C’était le 5 juin dernier à Lecco, au nord de Milan. Au terme de la Fête des carabiniers, les notables locaux, alignés face à la foule, écharpe en bandoulière, entonnent l’hymne national. Les dernières notes ont à peine retenti que dans un geste brusque et martial, le bras droit d’une jeune femme vêtue d’un deux- pièces clair jaillit vers le ciel en un parfait saluto romano, le salut fasciste cher à Mussolini.

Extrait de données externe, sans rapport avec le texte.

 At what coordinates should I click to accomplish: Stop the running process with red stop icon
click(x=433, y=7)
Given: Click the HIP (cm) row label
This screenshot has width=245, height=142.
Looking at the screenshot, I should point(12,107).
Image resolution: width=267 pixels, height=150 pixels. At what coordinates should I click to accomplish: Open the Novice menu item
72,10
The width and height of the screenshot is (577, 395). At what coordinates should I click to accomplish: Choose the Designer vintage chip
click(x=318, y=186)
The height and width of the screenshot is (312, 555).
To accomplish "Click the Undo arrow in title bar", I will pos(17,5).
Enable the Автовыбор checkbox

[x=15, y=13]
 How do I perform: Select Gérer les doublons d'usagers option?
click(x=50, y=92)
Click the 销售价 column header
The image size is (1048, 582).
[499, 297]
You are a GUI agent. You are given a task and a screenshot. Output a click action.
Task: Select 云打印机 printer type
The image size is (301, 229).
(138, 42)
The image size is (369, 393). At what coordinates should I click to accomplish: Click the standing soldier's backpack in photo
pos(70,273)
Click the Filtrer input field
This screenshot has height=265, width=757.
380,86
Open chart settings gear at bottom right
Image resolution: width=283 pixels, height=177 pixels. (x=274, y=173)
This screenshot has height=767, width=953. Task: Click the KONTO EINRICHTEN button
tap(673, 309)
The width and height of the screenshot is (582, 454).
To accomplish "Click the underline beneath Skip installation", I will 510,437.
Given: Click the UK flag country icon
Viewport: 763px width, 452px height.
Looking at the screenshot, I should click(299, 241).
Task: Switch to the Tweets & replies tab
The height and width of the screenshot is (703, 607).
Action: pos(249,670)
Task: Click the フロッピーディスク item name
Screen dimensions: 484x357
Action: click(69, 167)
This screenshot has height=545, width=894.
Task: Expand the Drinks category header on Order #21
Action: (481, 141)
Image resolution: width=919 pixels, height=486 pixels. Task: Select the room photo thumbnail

Michela Vittoria Brambilla, ministre du Tourisme dans le gouvernement Berlusconi et native de Lecco, fait à nouveau parler d’elle. Plus connue jusqu’ici comme «la ministre qui, à la télévision, croise et décroise le plus vite ses jambes», cette rousse quadragénaire affiche cette fois un geste politiquement fort peu correct.
Plainte déposée
L’affaire serait sans doute restée sans suite si la section locale de l’Association nationale des partisans n’avait pas déposé plainte contre la ministre pour «apologie du fascisme» et organisé un sit-in de protestation devant la fabrique de la famille Brambilla à Lecco. Mais surtout, depuis hier, le geste incongru de la ministre Brambilla est devenu un buzz sur internet, dès lors que le quotidien La Repubblica en a diffusé une vidéo sans équivoque.
Après s’être refusée à tout commentaire, la ministre a finalement assuré hier qu’elle n’avait fait que «saluer la foule et que seuls les gens de mauvaise foi pouvaient imaginer qu’elle avait fait le salut fasciste». Manque de pot, une députée de l’opposition, Lucia Codurelli, assure que la ministre avait déjà fait le salut romain, le 29 mai dernier lors d’une cérémonie à Varenna.
Ce nouvel épisode tend à donner raison à ceux qui, en Italie, assurent que certaines digues ont sauté, et que la banalisation de comportements et gestes politiques jusqu’ici interdits est devenue monnaie courante. Même de la part de ministre de la République.